By using a hairbrush, the nano-powder of MSNPs was dispersed to the multiple substrates that retained latent finger impressions. The white color of the nano-powder contrasted well with both colored and dark surfaces. The latent fingermarks of nano-powder produced ridge features with little background disturbance.
3. Results
3.1. Synthesis and Characterization of the Synthesized MSNPs
The MSNPs were prepared using ethyl acetate which acted as a pore expansion agent in the presence of CTAB in a silica sol-gel. The overall scheme of the current work is presented in Figure 1. The characterization of the synthesized MSNPs using TEM (Figure 2a,b) and SEM (Figure 2c,d) showed deep, furrow-like mesopores. The functional groups present in the synthesized MSNPs were analyzed with FT-IR spectroscopy in the spectral range of 400–4000 cm−1 to identify the presence of silica (Figure 2e). Typical absorption bands of the silicate at 784.71, 1057.45, 1609.33, and 3308.95 cm−1 were observed in the MSNPs and were assigned to a siloxane bond, Si-O-Si bending, and silanol (Si-OH) symmetric stretching, [24,25] and bending vibrations [25,26]. The pore size and volume of MSNPs were determined by N2 sorption (Figure 2h). The MSNPs showed bimodal pores that peaked at 7.2 nm in the pore size distribution. The BET surface area and pore volume of the synthesized MSNPs were found to be 941.88 m2 g−1 and 1.30 cm3 g−1, respectively gb (Figure 2h).
The XRD pattern of the amorphous silica powder is shown in Figure 2g. The XRD pattern reveals the amorphous nature of the material. The strong broad peak at 22.17°(2θ) (Figure 2i) indicates that the MSNPs that were synthesized chemically were amorphous and no crystalline structure appeared. Hence, the sample is considered as amorphous MSNs. Similar XRD patterns of silica nanoparticles have been reported by other research groups [27,28]. The EDX analysis (Figure 2g) confirmed the presence of major constituting elements, i.e., Si, O, and C in the MSNPs. Moreover, the zeta potential of the Si NPs was determined to be −27 mV, confirming the colloidal stability of the synthesized MSNPs with a reduced potential for aggregation (Figure 2f).
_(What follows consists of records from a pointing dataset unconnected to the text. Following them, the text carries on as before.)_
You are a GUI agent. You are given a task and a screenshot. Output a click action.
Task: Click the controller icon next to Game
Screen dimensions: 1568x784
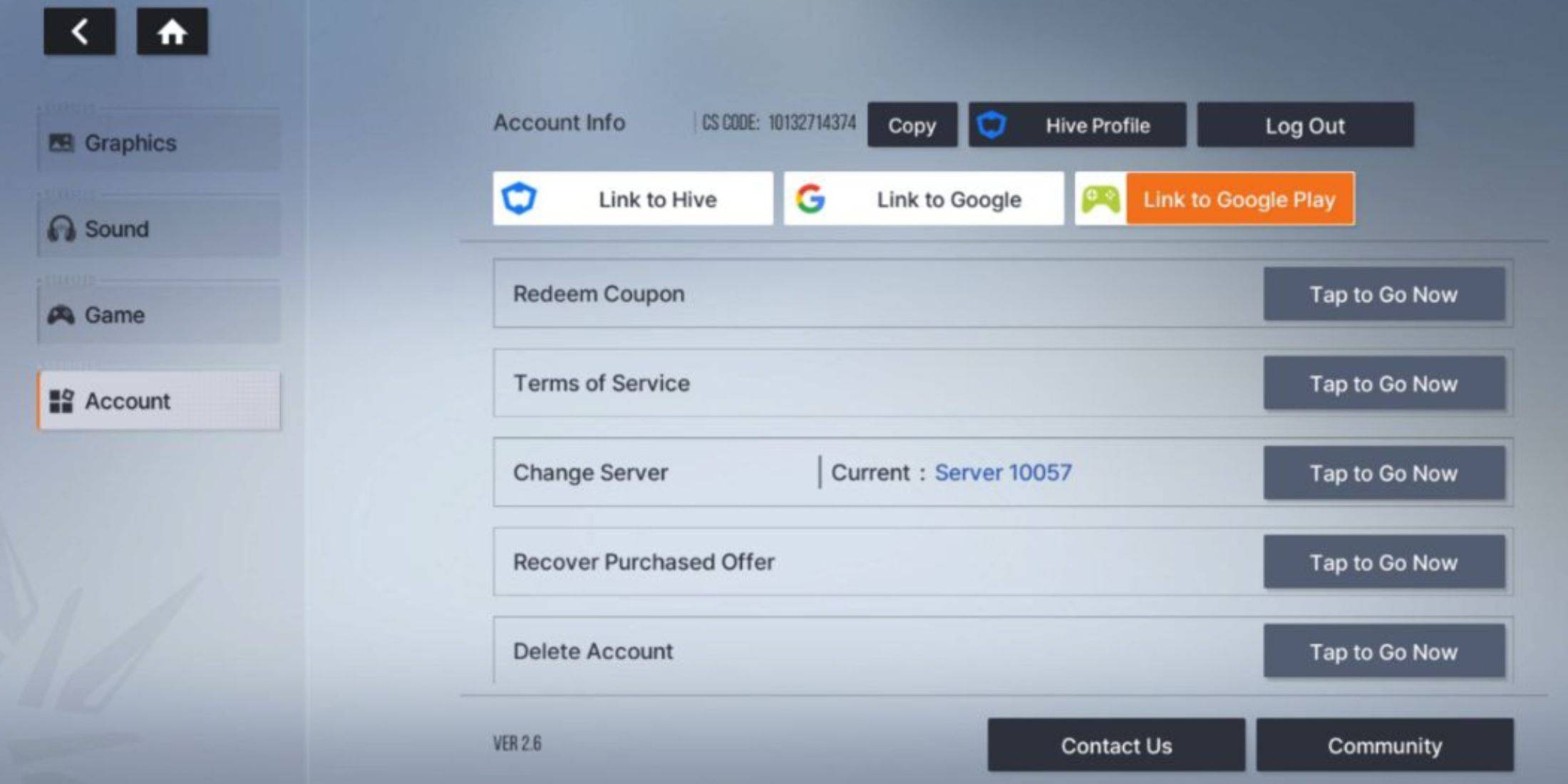[61, 315]
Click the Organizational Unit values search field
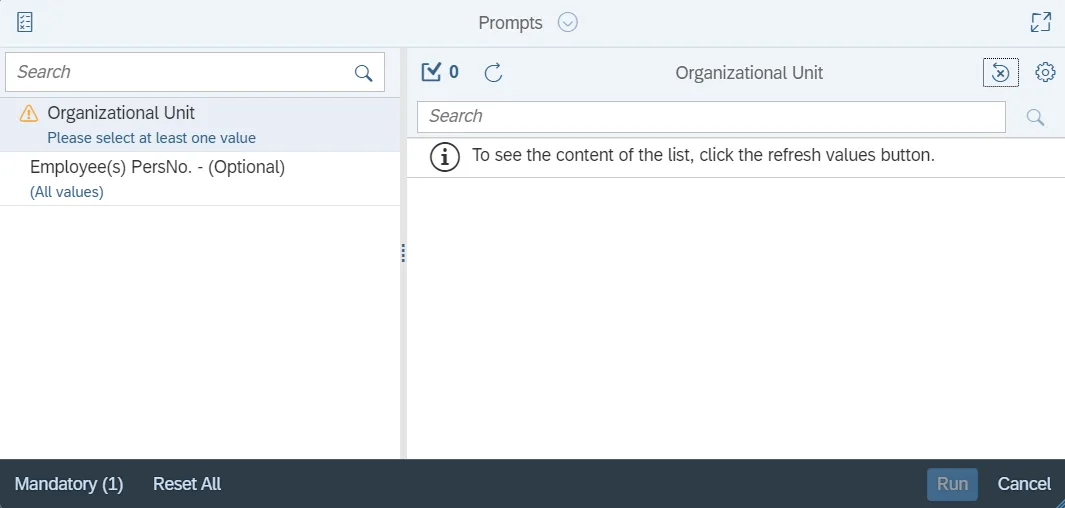Screen dimensions: 1065x508 pos(710,116)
3.2. Stability Studies of MSNPs via Transformative Changes in Particles during Storage
The stability of the synthesized MSNPs was analyzed using DLS over a time period of 72 h at room temperature (25 ± 2 °C) (Figure 3). The MSNPs displayed stability over 72 h and no changes were detected from the DLS data under different time points, ensuring that MSNPs remained stable until 72 h. It also indicates that these MSNPs can be easily formulated for foliar spray applications. The chemical linking and scheme of wrinkled silica nanoparticles with enlarged pores are presented in Figure 4.
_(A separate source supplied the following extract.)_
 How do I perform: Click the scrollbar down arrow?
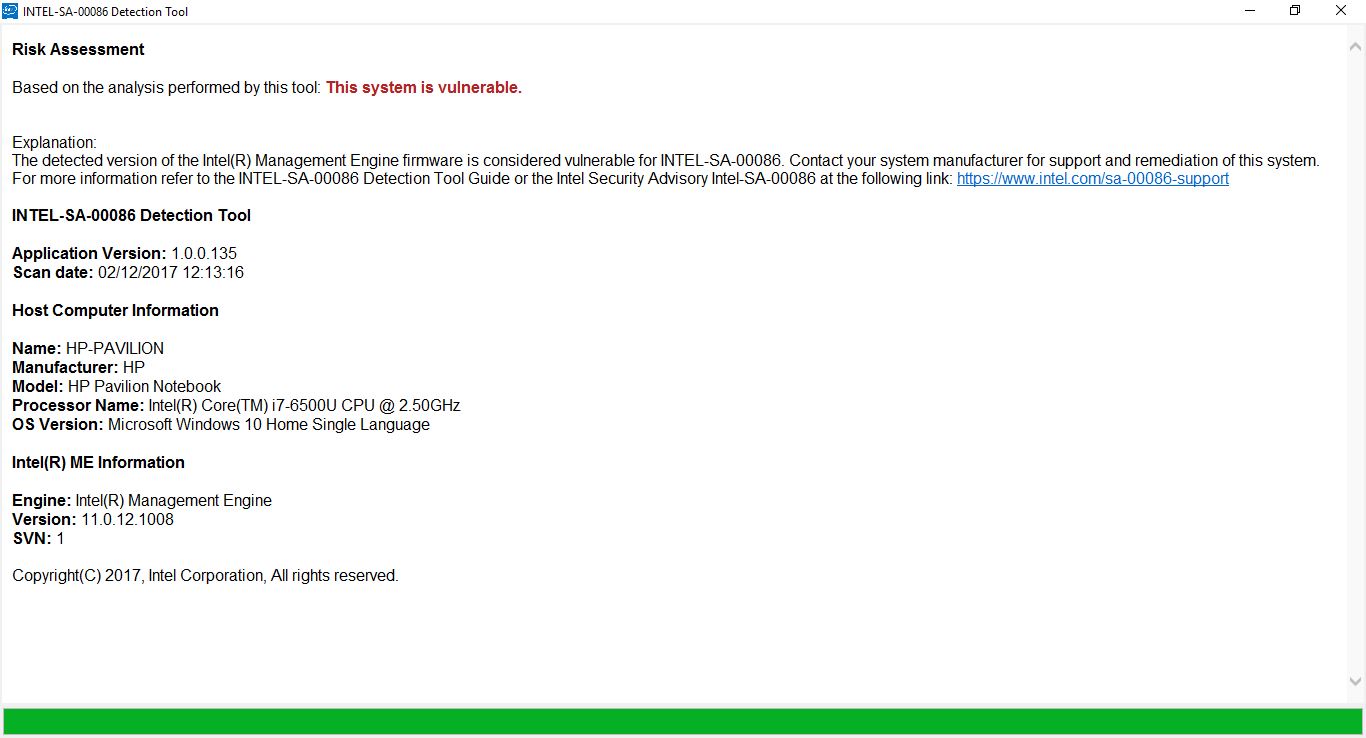(1355, 682)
3.3. Development of Quiescent Finger Impressions Using MSNPs
To adhere the powder particles to perspiration and greasy elements, such as grease and oil in the fingerprint residue, powder brushing is a fundamental physical approach. MSNPs were physically adsorbed into the ridges created on the surface during printing at a faster rate due to the presence of sweat and oil in fingerprint residue. The fluorescent MSNPs in the fingerprints were then exposed to 365 nm UV light, which caused them to emit a blue light, thereby revealing the fingerprint imprint.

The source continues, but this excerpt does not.